Plusieurs moumoutes à évincer

Car la cause principale de nos réserves envers ce film survolté se situe du côté d’une multiplication assez superflue des intrigues. Les trois différents théâtres de l’action – le repaire des bandits, la maison de Deon et le hangar de Moore – s’agencent assez mal pour donner un ensemble narratif à la fois clair et engageant. Au fil du temps, le spectateur risque de se sentir aussi écartelé entre ces différents points de vue que Chappie. Contrairement à lui, nous ne faisons pas toujours preuve d’un caractère magnanime, puisque le va-et-vient narratif sans but précis finit par nous lasser, surtout lors de l’affrontement final interminable. Une première possibilité d’améliorer le rythme du récit aurait pu être la suppression pure et simple du personnage interprété par Hugh Jackman, coiffé de surcroît d’une façon particulièrement ringarde.
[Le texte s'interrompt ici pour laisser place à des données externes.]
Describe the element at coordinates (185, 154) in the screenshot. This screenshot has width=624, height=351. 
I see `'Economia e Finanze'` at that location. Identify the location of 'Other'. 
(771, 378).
Mais même les autres professeurs improvisés du robot trop naïf pour ce monde sont de piètres exemples de la gente humaine. Accessoirement, ils sont aussi les témoins d’une écriture scénaristique, qui ne vise guère plus haut que des stéréotypes criards et sans profondeur.

Conclusion

Bien que le cinéma de Neill Blomkamp sache assez habilement éviter les sentiers battus de la science-fiction, son regard décalé court sérieusement le risque de tourner en rond au bout de trois films au message quasiment interchangeable. Si les rumeurs sur la collaboration prochaine du réalisateur à l’univers de Alien se concrétisent, nous ne pouvons qu’espérer qu’il abandonnera sa gentillesse parfois enfantine, au profit d’une approche encore plus cruelle et surtout moins complaisante de cette légende du genre.